The last time I walked by it there was a kite caught in its branches and someone roped to a pole beside it by a couple of guys (small photo). Maybe it was part of some police initiation thing, but I didn’t want to get too close.
I found this in a newspaper a couple of days ago, although the person it’s about actually died late last year. Kuwabara has always been one of my favorite Japanese photographers, and one of the reasons I also take photos here. I’ve always wanted to take the sort of photos he took — or rather, I wanted to photograph the Tokyo of jazz cafes and milk bars that he saw.
Most Japanese don’t see beyond cannonized masters –Ken Domon and Iheii Kimura — when they look back on prewar photography. Yet I’ve never found their images that interesting: They are records of clothing, places and events, fine for what they are, but never aspire to impressions. They capture external appearances, without making you think of how they resonate for the person that took them. Kuwabara’s photographs —almost of them taken in Tokyo — to me seem really about himself experiencing the life of the city.
Domon and Kimura were big names who worked constantly for magazines and, during the war, for the government.

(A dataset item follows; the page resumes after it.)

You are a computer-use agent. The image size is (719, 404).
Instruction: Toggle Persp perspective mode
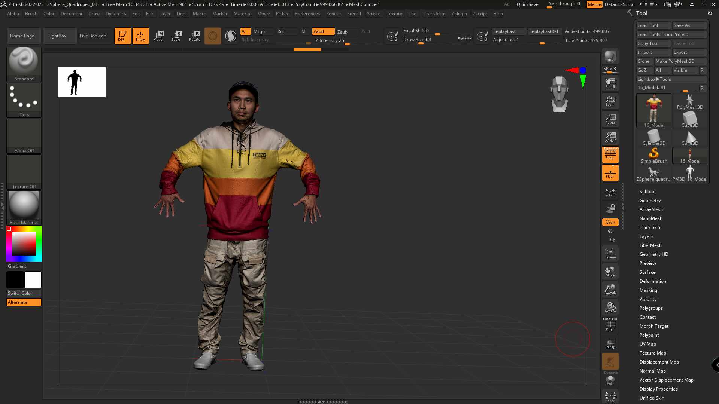610,154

Kuwabara edited a photography magazine for amateurs, which is probably why his photos are personal: pros always have photogenic scenes before them, Kuwabara had to decide himself what mattered to him.
Actually I met him once several years ago. He said he used a Leica, so he must have been rich, since the camera cost as much as a Japanese house back in the 1930s. He brought out yellowed scrapbooks of photos and old contact sheets cut into strips. They seemed like artifacts from a lost world — which is what they really were — yet I could easily imagine the places they depicted, as if I was walking from frame to frame. Because they looked to me exactly like the same places and scenes that would catch my eye — had I been walking around in wooden clogs, and with a Leica around my neck, over a half-century ago.
Not really related, but: http://www.dissacration.com/2008/01/26/yoshinao-satoh-papers/
I’ve always wanted to climb the fence into Shinjuku Gyoen and walk around inside at nighrt. Then I saw this in the newspaper: The Japan Self Defense Force seems to be testing its anti-missile system in there –that’s the NTT fake skyscraper in the background– and in other places around town. Maybe I’ll wait until the heat is off before I infiltrate inside.
This interesting double-page ad in this morning’s Asahi Shimbun. Using old pictures from the the 1950’s Showa era is not new to advertising, but using them to pitch Final Fantsy XI Online is. The copy basically means “Back then, we were always playing tag,” as the photo shows. Those words come from a Baby-Boomer, but most seniors I’ve met don’t get online except to trade, read emails, or build homepages devoted to whatever they care about–usually some hobby or craft or something to do with the past.
“When we were kids we valued out spinning tops and minicars,” it sontinues. “”But now we realize that our real tresures were our friends. “That golden time we delved into, is now online, where there are now 500,000 friends.” Maybe this ad isn’t really a pitch for senior citizens to join in on the action, so much as put their minds at ease about what their grandchildren are up to?